**Requirements**
Find each line in the records below that contains the word "This" and copy those lines out.

**Excerpted data**
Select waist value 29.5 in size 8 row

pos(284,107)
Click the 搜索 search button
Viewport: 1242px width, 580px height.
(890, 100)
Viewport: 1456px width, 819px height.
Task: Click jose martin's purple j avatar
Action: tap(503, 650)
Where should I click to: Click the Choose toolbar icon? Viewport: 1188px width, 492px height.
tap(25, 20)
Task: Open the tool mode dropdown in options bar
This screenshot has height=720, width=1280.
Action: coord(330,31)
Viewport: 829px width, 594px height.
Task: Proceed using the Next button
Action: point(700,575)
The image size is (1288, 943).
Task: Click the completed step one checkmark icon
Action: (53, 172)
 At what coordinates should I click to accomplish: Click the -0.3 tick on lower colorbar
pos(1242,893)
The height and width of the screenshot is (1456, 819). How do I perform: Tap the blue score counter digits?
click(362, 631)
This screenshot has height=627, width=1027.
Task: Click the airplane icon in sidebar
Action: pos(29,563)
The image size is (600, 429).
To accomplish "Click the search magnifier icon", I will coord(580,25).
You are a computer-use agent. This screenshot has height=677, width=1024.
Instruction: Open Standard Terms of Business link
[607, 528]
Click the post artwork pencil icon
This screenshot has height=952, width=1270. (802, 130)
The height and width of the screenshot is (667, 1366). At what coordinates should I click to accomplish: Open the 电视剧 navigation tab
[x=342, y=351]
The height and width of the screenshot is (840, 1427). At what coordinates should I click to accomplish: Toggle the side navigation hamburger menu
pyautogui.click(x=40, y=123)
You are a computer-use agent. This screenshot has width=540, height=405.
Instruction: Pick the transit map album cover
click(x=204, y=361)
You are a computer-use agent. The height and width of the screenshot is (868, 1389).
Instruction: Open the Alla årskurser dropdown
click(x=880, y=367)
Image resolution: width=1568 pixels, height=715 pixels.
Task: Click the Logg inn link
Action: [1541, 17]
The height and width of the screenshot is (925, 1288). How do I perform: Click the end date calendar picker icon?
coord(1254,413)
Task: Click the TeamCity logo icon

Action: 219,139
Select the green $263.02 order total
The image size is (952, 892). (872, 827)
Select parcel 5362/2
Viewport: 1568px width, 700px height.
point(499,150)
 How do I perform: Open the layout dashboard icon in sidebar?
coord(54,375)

**Complete response**
This screenshot has height=720, width=1280.
This screenshot has height=627, width=1027.
You are a computer-use agent. This screenshot has height=677, width=1024.
This screenshot has height=952, width=1270. (802, 130)
You are a computer-use agent. This screenshot has width=540, height=405.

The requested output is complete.